§ Texte fourni:

■ ■ ■ ■

C’est à la fin du XIXe siècle que les jeux d’esprit se sont propagé des publications littéraires et illustrées aux journaux quotidiens, à partir desquels sont apparus plusieurs recueils en volume qui attestent de la popularité de cette rubrique et de l’intérêt des lecteurs-joueurs : La clé des jeux d’esprit (1887), Les jeux d’esprit en famille (1888), Mille jeux d’esprit (1893), La théorie et la pratique des jeux d’esprit (1895) et Quinze cents jeux d’esprit (1897)9. En résumé, on peut dire que, à la suite de la migration, les jeux d’esprit sont devenus extrêmement diversifiés et particulièrement typographiques avec, notamment deux jeux qui ont émergé : les métagrammes et les problèmes de construction.

Les métagrammes fonctionnent à partir de la « transposition de lettres », c’est-à-dire du remplacement d’une des lettres d’un mot pour former de nouveaux mots10. À leur tour, longs et figurativement complexes, les problèmes de construction, qui ont forcé l’imagination des imprimeurs et des lecteurs, ont été définis comme suit : « Il s’agit de grouper un certain nombre de mots dont la disposition d’ensemble rappelle la forme d’une figure géométrique ou la silhouette d’un objet quelconque » et encore « ces mots doivent se lire en deux sens différents »11.

■ ■ ■ ■

§ Lignes:

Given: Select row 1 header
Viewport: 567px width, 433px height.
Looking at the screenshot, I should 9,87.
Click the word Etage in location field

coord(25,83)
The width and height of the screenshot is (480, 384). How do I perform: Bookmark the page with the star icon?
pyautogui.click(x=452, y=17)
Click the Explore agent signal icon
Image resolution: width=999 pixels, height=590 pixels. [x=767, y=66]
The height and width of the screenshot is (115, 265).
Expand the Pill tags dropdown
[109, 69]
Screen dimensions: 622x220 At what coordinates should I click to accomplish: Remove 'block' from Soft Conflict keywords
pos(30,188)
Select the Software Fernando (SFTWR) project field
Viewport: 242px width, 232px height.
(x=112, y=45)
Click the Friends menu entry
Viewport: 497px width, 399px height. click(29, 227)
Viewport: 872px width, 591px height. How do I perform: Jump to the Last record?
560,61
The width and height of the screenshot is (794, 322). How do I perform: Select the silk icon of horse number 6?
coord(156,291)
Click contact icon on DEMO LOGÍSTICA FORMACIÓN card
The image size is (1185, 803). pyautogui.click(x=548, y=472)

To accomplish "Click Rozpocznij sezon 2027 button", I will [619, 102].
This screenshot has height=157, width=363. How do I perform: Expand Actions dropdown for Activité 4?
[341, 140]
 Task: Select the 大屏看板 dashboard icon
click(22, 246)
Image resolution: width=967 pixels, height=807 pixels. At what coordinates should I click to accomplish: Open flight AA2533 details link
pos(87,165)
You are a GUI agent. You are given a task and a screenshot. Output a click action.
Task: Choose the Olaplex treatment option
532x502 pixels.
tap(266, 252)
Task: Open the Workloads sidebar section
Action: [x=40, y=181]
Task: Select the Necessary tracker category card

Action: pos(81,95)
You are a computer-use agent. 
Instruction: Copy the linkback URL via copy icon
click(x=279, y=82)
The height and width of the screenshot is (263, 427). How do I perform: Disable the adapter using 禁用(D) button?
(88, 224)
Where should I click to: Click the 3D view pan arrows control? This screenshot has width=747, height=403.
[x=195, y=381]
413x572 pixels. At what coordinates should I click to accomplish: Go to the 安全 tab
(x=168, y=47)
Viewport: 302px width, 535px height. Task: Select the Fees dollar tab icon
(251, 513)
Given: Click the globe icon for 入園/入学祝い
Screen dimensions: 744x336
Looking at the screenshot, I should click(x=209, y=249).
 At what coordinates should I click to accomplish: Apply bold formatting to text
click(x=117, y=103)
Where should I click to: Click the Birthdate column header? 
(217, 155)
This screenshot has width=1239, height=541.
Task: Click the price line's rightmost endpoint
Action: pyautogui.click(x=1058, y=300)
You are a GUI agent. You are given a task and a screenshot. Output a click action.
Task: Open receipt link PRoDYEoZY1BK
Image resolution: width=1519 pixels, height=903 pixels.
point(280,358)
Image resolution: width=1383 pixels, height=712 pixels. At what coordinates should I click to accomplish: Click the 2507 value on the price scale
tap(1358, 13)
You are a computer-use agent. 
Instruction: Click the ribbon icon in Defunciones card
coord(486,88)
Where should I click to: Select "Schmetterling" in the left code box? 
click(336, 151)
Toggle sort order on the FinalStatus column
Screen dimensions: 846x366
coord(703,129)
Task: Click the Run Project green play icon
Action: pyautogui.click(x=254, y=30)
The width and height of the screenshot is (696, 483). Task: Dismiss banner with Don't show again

■ ■ ■ ■

Dites si chaque affirmation ci-dessous va dans le sens du texte sur les jeux d'esprit, en répondant par oui ou par non et en citant mot pour mot le passage qui le montre.
1. Les jeux d'esprit sont passés des journaux quotidiens aux publications littéraires.
2. Un métagramme se fait en changeant une lettre d'un mot pour obtenir d'autres mots.
3. Dans les problèmes de construction, les mots se lisent dans un seul sens.
Pas besoin des items pour ce travail.

1. Non : « des publications littéraires et illustrées aux journaux quotidiens »
2. Oui : « remplacement d’une des lettres d’un mot pour former de nouveaux mots »
3. Non : « ces mots doivent se lire en deux sens différents »